Non basta il 4+2. Serve una strategia nazionale
Negli ultimi anni il ministro Giuseppe Valditara ha certamente riportato l’istruzione tecnica e professionale al centro dell’agenda politica. La filiera tecnologico-professionale 4+2, il rafforzamento del collegamento con gli ITS Academy, gli investimenti nei campus e nei laboratori rappresentano un cambio di passo rispetto a una lunga stagione nella quale questo segmento era rimasto ai margini del dibattito pubblico. Questo merito va riconosciuto.
I dati suggeriscono però che la sfida è ancora più ampia.
Il rilancio dell’istruzione tecnica e professionale non potrà dipendere soltanto da una riforma ordinamentale. Serviranno laboratori moderni, un orientamento realmente fondato sui dati e non sugli stereotipi, una filiera più forte con ITS Academy e università, esperienze di PCTO realmente formative e, soprattutto, professioni tecniche capaci di offrire prospettive di crescita, retribuzioni adeguate e riconoscimento sociale.
È questa la prospettiva nella quale si inseriscono anche le riflessioni di Ricciardelli, che invita ad affrontare il tema con una visione sistemica, evitando interventi frammentari e costruendo finalmente una strategia nazionale condivisa per la formazione tecnica. E nell’ultimo intervento della sua rubrica (“La lente di Ricciardelli”) su “Lecco News” si rivolge direttamente al ministro Valditara: “avere sostanzialmente sovrapposto la riforma del 4+2 a quella dei percorsi quinquennali, prevista dal PNRR, che, non dimentichiamolo, continuano ad accogliere la maggioranza assoluta degli studenti che scelgono l’indirizzo tecnico (all’incirca 160 mila iscritti all’anno contro i 10 mila della filiera quadriennale), ha ulteriormente relegato quest’ultima a un ruolo subalterno e quasi ancillare, determinando confusione e incertezza negli operatori scolastici”.
In fondo la domanda non è soltanto come convincere più ragazzi a iscriversi agli istituti tecnici e professionali.

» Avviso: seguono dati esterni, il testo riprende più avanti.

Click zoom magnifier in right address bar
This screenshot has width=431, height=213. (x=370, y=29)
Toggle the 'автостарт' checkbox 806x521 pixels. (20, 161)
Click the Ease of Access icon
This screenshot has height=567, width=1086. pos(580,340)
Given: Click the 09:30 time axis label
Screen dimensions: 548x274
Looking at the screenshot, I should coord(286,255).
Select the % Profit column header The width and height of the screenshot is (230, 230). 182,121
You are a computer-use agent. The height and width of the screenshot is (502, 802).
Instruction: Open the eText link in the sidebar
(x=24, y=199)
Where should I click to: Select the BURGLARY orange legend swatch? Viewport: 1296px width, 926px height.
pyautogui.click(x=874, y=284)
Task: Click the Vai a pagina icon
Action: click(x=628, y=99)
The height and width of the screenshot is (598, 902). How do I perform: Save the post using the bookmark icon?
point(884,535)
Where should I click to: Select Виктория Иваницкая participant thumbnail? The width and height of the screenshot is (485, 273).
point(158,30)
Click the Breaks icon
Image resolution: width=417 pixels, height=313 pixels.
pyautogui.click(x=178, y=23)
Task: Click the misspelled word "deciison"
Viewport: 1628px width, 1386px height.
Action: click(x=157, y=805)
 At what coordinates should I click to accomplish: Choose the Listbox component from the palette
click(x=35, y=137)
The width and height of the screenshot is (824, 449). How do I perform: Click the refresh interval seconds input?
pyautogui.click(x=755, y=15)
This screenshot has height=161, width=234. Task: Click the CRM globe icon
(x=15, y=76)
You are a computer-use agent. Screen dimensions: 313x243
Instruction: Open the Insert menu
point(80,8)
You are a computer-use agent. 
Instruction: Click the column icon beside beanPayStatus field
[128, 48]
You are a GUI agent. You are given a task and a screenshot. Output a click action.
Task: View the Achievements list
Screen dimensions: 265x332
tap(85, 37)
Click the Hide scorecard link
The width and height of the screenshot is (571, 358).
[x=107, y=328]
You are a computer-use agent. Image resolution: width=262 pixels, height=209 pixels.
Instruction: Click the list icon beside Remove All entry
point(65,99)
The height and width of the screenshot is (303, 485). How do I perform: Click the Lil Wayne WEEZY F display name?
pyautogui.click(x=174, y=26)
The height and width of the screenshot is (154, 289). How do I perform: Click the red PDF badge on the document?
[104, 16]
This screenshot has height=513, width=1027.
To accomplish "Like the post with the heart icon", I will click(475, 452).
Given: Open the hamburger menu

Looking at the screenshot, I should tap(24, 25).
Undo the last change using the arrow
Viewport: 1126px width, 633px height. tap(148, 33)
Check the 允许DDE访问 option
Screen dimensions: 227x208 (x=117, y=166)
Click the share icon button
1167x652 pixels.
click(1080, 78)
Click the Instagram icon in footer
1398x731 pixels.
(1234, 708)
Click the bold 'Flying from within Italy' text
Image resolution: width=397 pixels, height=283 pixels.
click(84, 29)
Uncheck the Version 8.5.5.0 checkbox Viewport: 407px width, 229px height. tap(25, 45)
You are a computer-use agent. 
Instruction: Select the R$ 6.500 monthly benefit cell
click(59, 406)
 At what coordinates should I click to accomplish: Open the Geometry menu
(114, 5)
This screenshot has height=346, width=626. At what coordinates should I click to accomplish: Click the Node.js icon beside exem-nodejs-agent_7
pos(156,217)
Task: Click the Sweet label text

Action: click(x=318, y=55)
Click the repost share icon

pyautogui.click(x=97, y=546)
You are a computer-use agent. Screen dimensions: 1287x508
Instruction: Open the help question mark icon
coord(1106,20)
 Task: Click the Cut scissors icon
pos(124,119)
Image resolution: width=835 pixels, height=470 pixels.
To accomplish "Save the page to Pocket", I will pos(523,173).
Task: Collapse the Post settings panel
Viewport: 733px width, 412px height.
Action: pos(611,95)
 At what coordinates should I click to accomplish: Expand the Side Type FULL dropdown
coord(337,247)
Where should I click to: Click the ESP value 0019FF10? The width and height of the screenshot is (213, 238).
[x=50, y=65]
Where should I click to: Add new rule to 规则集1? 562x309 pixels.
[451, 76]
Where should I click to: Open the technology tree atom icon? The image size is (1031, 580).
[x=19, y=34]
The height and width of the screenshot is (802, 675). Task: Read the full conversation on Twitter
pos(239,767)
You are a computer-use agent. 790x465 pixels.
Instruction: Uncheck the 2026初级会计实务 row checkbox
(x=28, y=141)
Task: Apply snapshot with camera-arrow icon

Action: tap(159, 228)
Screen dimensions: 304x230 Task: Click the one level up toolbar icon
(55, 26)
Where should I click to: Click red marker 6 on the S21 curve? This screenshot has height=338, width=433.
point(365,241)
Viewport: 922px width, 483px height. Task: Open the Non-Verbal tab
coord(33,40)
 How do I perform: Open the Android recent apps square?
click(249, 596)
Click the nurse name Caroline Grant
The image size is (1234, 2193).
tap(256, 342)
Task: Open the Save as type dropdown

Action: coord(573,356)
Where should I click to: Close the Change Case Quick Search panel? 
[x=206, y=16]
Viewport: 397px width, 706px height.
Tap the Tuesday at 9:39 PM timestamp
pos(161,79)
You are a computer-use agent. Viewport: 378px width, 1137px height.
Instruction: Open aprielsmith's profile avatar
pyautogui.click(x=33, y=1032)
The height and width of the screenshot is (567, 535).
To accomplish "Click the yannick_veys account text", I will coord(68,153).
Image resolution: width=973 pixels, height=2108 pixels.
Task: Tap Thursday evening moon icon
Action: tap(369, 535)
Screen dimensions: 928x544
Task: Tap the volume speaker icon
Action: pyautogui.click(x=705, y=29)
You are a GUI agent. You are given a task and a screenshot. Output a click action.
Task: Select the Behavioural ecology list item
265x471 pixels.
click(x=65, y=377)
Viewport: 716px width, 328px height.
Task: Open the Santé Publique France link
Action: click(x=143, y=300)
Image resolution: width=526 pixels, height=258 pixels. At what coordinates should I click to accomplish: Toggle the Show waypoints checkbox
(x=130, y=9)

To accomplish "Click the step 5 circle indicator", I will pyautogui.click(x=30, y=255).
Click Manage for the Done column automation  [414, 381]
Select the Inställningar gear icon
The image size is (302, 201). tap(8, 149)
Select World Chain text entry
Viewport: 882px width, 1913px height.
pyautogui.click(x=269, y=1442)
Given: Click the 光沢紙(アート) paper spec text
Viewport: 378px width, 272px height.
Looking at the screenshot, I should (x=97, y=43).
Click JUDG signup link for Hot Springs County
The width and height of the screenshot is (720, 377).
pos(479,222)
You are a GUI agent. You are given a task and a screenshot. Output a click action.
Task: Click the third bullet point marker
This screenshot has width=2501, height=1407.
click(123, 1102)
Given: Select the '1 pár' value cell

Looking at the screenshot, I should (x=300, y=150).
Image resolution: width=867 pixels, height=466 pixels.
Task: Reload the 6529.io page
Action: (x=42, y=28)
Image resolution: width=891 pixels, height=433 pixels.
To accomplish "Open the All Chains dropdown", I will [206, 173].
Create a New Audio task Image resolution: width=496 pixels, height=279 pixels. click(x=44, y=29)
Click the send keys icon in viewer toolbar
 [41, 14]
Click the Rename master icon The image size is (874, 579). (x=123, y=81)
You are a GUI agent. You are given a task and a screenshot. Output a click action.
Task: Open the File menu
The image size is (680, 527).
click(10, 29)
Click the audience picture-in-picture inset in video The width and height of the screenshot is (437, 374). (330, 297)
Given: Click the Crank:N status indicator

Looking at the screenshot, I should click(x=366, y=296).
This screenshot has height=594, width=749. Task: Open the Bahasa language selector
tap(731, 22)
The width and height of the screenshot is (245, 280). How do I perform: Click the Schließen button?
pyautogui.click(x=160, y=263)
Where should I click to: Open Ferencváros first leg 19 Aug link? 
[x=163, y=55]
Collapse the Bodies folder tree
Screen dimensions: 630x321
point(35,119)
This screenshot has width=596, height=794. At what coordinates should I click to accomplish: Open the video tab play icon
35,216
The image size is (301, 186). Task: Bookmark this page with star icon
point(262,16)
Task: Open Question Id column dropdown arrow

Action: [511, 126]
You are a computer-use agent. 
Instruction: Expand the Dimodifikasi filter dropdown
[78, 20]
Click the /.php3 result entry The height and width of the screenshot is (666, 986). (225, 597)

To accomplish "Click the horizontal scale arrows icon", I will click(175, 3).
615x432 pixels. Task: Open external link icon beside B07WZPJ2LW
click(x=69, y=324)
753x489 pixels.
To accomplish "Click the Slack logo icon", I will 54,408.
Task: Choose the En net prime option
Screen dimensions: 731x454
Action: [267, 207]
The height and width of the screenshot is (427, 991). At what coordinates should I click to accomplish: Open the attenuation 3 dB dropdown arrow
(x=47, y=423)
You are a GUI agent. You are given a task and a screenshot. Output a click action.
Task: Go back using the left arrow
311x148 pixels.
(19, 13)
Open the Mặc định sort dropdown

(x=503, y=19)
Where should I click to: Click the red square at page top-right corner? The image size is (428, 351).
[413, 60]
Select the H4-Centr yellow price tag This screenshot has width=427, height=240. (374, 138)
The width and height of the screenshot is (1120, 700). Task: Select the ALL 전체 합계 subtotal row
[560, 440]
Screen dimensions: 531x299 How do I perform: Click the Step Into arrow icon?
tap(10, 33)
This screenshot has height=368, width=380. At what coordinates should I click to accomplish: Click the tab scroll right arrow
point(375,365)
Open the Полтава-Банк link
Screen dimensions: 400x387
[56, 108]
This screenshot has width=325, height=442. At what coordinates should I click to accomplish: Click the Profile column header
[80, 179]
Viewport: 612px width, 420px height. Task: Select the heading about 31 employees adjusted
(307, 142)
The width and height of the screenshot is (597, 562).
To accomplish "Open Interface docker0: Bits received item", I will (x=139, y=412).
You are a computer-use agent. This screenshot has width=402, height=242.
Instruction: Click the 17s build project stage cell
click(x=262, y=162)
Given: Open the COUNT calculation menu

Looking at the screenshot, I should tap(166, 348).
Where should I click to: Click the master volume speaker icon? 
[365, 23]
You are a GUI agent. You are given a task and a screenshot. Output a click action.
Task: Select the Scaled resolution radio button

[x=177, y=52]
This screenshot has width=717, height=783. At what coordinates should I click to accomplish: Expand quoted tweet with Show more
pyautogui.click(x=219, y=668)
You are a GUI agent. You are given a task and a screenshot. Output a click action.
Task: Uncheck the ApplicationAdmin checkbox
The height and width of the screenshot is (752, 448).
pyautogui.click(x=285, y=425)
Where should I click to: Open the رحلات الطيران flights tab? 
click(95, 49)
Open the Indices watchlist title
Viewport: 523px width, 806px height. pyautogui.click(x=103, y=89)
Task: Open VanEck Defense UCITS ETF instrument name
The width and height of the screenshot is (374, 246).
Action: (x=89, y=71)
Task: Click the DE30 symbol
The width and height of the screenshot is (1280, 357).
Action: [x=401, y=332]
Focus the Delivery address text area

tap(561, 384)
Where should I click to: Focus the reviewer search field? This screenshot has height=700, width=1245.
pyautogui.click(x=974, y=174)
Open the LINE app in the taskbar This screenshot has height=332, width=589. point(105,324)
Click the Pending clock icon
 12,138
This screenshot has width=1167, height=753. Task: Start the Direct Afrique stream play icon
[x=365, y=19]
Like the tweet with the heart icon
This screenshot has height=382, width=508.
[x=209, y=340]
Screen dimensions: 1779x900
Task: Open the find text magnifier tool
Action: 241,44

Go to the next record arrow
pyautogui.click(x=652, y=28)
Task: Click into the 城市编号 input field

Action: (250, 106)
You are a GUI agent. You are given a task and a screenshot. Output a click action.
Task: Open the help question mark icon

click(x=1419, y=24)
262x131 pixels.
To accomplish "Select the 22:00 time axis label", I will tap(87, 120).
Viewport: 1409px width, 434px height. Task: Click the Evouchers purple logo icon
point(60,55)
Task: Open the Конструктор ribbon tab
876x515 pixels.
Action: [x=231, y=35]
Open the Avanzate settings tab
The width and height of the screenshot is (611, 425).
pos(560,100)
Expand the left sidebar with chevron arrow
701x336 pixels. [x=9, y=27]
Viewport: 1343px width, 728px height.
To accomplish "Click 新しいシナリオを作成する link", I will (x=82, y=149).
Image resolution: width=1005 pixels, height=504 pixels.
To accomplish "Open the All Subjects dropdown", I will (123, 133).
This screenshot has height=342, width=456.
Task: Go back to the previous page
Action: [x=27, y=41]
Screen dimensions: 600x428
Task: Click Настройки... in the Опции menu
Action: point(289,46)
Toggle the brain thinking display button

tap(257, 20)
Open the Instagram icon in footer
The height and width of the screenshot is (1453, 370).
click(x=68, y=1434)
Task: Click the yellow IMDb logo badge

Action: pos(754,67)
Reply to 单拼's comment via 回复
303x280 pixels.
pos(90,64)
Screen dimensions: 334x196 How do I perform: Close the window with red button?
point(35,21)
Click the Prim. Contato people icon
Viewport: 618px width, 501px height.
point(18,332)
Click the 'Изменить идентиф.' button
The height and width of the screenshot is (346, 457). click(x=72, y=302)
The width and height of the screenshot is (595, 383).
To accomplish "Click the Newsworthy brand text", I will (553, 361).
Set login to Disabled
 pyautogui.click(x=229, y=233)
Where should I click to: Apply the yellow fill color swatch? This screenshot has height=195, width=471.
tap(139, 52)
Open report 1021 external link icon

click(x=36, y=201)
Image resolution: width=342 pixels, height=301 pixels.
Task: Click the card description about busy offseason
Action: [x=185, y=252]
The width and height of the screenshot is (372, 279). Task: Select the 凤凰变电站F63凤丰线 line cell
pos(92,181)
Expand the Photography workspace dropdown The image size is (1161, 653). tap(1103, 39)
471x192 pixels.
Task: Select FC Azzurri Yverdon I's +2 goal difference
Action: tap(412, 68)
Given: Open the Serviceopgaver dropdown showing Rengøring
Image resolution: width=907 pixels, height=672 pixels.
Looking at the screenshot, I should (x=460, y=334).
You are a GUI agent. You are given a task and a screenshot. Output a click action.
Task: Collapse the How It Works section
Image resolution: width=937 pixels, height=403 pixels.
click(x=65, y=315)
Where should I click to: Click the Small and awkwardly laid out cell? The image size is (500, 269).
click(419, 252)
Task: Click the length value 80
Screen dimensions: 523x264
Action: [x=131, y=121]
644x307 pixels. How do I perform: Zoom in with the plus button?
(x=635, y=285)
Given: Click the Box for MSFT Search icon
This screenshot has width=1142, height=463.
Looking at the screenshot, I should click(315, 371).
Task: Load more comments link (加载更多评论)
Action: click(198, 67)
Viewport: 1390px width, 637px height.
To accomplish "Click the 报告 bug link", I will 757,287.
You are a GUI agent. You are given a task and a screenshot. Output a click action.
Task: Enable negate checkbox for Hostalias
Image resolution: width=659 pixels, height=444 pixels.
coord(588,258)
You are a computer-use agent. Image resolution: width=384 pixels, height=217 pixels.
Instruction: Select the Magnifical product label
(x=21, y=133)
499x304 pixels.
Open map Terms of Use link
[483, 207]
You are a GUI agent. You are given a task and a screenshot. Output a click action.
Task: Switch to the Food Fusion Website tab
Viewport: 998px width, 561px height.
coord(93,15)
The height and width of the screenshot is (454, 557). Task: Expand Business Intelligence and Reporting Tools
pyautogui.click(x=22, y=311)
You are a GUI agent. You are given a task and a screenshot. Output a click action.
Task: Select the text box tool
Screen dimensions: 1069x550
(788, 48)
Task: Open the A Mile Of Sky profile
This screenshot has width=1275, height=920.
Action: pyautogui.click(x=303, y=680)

La vera domanda è come fare in modo che questi percorsi tornino a essere scelti perché riconosciuti come scuole di alta qualità, capaci di offrire solide basi culturali, competenze tecnologiche avanzate e concrete opportunità di crescita personale e professionale.
I numeri elaborati da Tuttoscuola raccontano infatti molto più di un semplice cambiamento nelle preferenze delle famiglie. Raccontano un Paese nel quale il Mezzogiorno continua a perdere giovani, gli istituti professionali faticano ovunque ad attrarre studenti, le imprese cercano competenze che spesso non trovano e centinaia di migliaia di ragazzi restano ai margini della formazione e del lavoro.Per questo il tema dell’istruzione tecnico-professionale non riguarda soltanto la scuola: riguarda la competitività dell’Italia, la sua coesione territoriale e una parte importante del suo futuro.